Supporters and opponents said the vote matters because the site lies near tribal lands and the Verde River watershed and has a long entitlement history dating to the 1990s. Opponents — including attorneys and representatives of the Fort McDowell Yavapai Nation and the Salt River Pima Maricopa Indian Community — objected to water availability, the plan to use hundreds of on‑lot septic systems, wildfire protection and the risk of sedimentation affecting downstream resources. Larry Lazarus, representing the Fort McDowell Yavapai Nation, told the board "we cannot support the application as it's being presented today," citing water and septic contamination risks and asking for a dedicated replacement/inspection fund for septic systems.

The applicant, represented by attorney Wendy Bridal of the Barry Riddell law firm, said the proposal is a downzoning compared with entitlements from the 2000s and emphasized negotiated commitments. Bridal said the project will preserve about 70% of the land as natural desert open space, limit turf and average building envelopes of about 25,000 square feet.
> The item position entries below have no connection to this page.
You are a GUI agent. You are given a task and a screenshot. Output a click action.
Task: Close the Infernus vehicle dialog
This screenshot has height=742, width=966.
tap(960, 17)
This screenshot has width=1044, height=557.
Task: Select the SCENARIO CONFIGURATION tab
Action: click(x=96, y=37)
She described an assured‑water‑supply analysis for 731 acre‑feet, and outlined a homeowners‑association (HOA) structure she said would inspect and maintain septic systems with required inspections for the first 20 years and regular maintenance afterward. "I am essentially bringing you the most controversial downzoning that you're probably going to hear this year," Bridal said.

County staff noted the rezone includes a Rural‑43 RUPD (Reduced Urban Planned Development) designation but that the conditions require that any pre‑plat lot splits be built to Rural‑190 standards; the RUPD density limit will be enforceable through platting and conditions. Ellsworth told the board that a certificate of 100‑year water supply from the Arizona Department of Water Resources (ADWR) will be required at platting and that final plat approvals — which include traffic, drainage and water reviews — must be met before building begins.

Supervisors and technical speakers pressed applicants and staff on specific mitigations. The developer agreed to a condition that if previously undocumented archaeological or funerary items are discovered during construction, work within 100 feet must stop and the Fort McDowell Yavapai Nation and the Salt River Pima Maricopa Indian Community must be notified and given an opportunity to consult; that revised condition was read into the record by planning staff. Traffic and emergency‑access concerns prompted commitments to meet with Goldfield Ranch Fire District and to provide sufficient fire flow and storage; the applicant committed to sprinklering homes and installing hydrants near the entrance.

Opponents urged stronger protections. The Fort McDowell Yavapai Nation asked the board to require a centralized wastewater treatment plant rather than up to 700 septic systems; its counsel requested a $2.27 million inspection/replacement fund for septic systems if the board approved the zoning. Several nearby homeowners warned that HOAs historically can underfund infrastructure and said transferring lifelong septic‑system responsibility to an HOA could leave long‑term risks.

After public comment and questions, the board considered revised conditions provided in a staff memo and moved to approve both the comprehensive‑plan amendment and the rezoning with the updated conditions. The board chair and multiple supervisors said the decision reflected a legal choice to reduce likely density and to place enforceable conditions rather than leave the land open to uncontrolled split‑lot development under older entitlements.

The vote carried unanimously. The approvals include numerous conditions of approval (A through X in staff’s revised memo), requirements for final platting and ADWR certification of water supply, archaeological protections, septic‑system oversight by an HOA with inspection schedules and record‑sharing with the tribes, and a stipulation that any lot splits outside the approved plat must meet Rural‑190 standards.

Why it matters: The decision resolves a long, contentious entitlement process that neighbors and tribal nations said could affect groundwater, cultural sites and wildfire risk. Approving the rezone with detailed conditions has been presented by proponents as a legal path to lower density and greater protections than what opponents feared would occur under older entitlements.